Senescent Cells Impair Erectile Function through Induction of Endothelial Dysfunction and Nerve Injury in Mice.

Abstract

Erectile dysfunction (ED) is a major health problem, particularly in the elderly population, which is rapidly increasing. It is necessary to elucidate the mechanism by which ED occurs in the elderly. Cellular senescence is commonly detected in old tissues, and it is well known that senescent cells not only withdraw from the cell cycle but also remain viable and actively produce a variety of cytokines. We examined the effect of senescent cells on erectile function after injection of senescent cells into the penises of mice. Human umbilical vein endothelial cells were infected with an adenovirus expressing a constitutively active mutant of Ras to induce senescence, and were injected into the penises of nude mice. These senescent cells expressed proinflammatory cytokines such as interleukin-1β (IL-1β). Injection of senescent cells impaired erectile function, as assessed by the measurement of intracavernous pressure.

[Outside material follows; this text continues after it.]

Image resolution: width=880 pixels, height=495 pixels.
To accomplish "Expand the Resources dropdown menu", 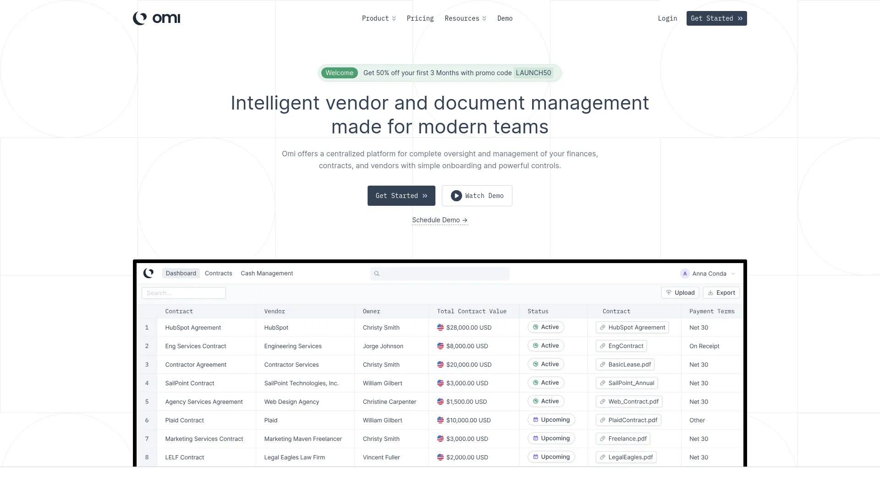I will pos(465,18).
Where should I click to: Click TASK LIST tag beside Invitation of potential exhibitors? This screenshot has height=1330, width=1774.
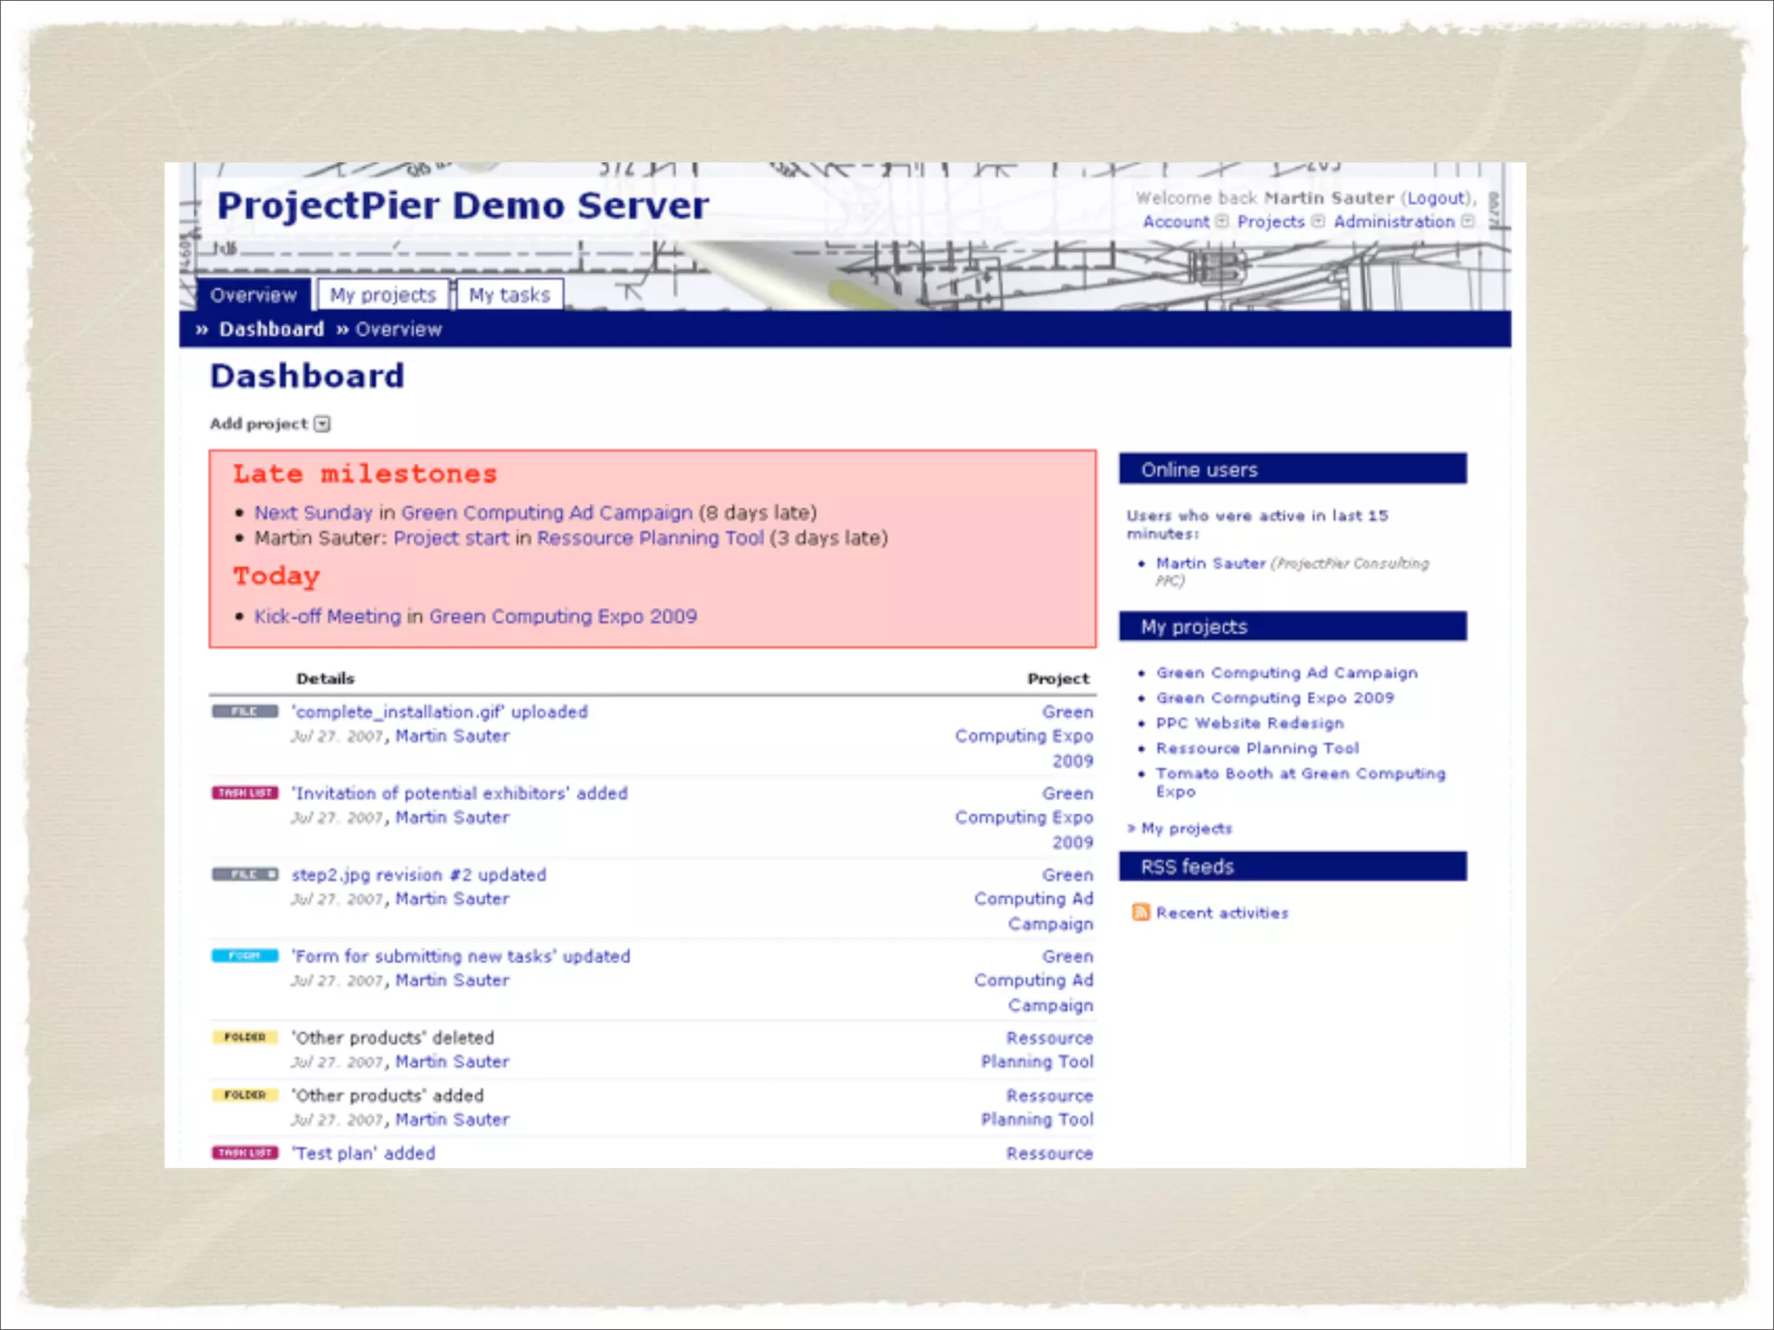[245, 793]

Although the structure of the cavernous body did not remarkably change, expression of the catalytically active form of endothelial nitric oxide synthase and that of total neural nitric oxide synthase significantly decreased after injection. The penises injected with the senescent cells expressed human IL-1β and subsequently endogenous proinflammatory cytokines such as mouse IL-1β and tumor necrosis factor-α. These results suggested that senescent cells impaired erectile function through induction of endothelial dysfunction and nerve injury. These effects may be mediated by proinflammatory cytokines produced by senescent cells.